◆ **QUESTIONS**:
1 - According to the biography of Fares Souaid, in what year did he become a Member of Parliament?
2 - Write the next part of the biography of Fares Souaid, starting after its final sentence.
[[ EXTRACT TO READ open ]]
Dr. Fares Antoun Souaid (Arabic: فارس أنطون سعيد, born 1958, Qartaba) is a Lebanese Maronite politician, former MP and Secretariat General Coordinator of the March 14 Alliance, the movement behind the ending of the Syrian occupation of Lebanon in 2005.

== Biography ==
He was born in 1958 in the Qartaba village, in the Jbeil District.

During the 1975 Lebanese Civil War, he traveled to Paris to study medicine, before returning in 1989 to Lebanon to follow his family's political path, when he moved between several parties.

In 2000, he became a Member of Parliament.

With the return of President Michel Aoun from his exile in France in 2005, Aoun brought with him a huge political phenomenon which became known as the "tsunami", Souaid was unable to win in the elections of 2005 in the face of Aoun.
[[ EXTRACT TO READ closed ]]
[[ DATASET open ]]
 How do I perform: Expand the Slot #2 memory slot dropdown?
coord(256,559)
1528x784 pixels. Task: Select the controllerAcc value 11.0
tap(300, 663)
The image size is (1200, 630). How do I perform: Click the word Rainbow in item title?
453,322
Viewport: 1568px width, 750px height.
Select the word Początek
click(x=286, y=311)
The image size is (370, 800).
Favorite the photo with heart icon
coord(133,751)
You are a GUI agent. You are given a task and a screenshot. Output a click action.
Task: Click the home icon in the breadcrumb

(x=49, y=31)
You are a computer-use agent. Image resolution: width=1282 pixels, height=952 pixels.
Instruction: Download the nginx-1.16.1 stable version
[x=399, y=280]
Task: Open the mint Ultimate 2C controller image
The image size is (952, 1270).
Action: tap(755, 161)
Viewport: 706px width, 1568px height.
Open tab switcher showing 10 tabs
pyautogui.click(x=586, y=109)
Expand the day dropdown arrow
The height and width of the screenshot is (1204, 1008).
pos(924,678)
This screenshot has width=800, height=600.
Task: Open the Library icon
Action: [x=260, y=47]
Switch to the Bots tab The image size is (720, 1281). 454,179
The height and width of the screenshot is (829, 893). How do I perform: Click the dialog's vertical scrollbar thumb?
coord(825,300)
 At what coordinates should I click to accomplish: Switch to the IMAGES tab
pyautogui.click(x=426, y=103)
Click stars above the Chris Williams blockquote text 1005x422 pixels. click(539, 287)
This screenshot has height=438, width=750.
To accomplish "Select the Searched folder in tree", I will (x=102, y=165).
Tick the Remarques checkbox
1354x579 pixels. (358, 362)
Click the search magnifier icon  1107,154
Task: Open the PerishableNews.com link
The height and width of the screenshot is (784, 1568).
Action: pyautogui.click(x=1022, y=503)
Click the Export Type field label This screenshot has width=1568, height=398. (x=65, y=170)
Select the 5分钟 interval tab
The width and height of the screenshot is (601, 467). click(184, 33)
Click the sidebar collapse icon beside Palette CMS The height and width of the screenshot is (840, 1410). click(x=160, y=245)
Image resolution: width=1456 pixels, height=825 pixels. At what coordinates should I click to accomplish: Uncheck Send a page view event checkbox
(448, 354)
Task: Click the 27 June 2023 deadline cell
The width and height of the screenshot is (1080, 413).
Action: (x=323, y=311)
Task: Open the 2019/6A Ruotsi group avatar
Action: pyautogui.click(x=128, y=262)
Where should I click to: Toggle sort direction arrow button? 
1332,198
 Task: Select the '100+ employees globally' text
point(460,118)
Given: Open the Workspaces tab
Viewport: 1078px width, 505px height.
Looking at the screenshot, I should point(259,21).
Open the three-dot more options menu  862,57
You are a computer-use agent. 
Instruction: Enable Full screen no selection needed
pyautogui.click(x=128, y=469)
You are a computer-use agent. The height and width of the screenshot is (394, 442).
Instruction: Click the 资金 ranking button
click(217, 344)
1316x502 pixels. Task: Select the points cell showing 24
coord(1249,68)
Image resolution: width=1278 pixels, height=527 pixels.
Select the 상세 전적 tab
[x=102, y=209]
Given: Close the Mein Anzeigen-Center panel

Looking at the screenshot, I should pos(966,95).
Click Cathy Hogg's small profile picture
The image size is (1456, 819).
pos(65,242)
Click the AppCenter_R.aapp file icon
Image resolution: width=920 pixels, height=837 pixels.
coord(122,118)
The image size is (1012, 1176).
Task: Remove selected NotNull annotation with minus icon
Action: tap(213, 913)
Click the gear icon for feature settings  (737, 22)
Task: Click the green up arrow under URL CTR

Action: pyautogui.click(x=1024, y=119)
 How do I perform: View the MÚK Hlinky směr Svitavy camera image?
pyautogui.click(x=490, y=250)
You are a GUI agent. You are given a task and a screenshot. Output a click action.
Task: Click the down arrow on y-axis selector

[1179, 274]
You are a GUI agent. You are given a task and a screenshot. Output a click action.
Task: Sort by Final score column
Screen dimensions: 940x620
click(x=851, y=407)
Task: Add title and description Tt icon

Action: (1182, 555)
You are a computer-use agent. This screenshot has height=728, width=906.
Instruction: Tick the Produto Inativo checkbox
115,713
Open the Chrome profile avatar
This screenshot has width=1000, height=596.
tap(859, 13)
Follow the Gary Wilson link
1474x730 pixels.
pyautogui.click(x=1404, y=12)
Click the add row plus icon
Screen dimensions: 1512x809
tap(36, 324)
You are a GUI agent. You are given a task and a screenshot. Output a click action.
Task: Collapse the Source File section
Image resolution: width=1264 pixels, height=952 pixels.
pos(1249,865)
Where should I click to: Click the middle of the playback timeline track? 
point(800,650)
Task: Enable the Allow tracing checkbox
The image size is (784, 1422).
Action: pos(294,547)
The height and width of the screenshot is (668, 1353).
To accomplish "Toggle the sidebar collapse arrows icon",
[[ DATASET closed ]]
◆ **ANSWERS TO THIS EXERCISE**:
1 - He became a Member of Parliament in 2000.

2 -
He assumed the task of Secretariat General Coordinator of the anti-Syrian occupation coalition of March 14 of 2005, which subsequently disintegrated a few years later.

In 2020, he has been known for his anti-Iran and Hezbollah influence in Lebanon stance.

In 2001, he became along with Samir Franjieh the most prominent member of the Qornet Chehwan Gathering, which opposed the extension of President Emile Lahoud's term.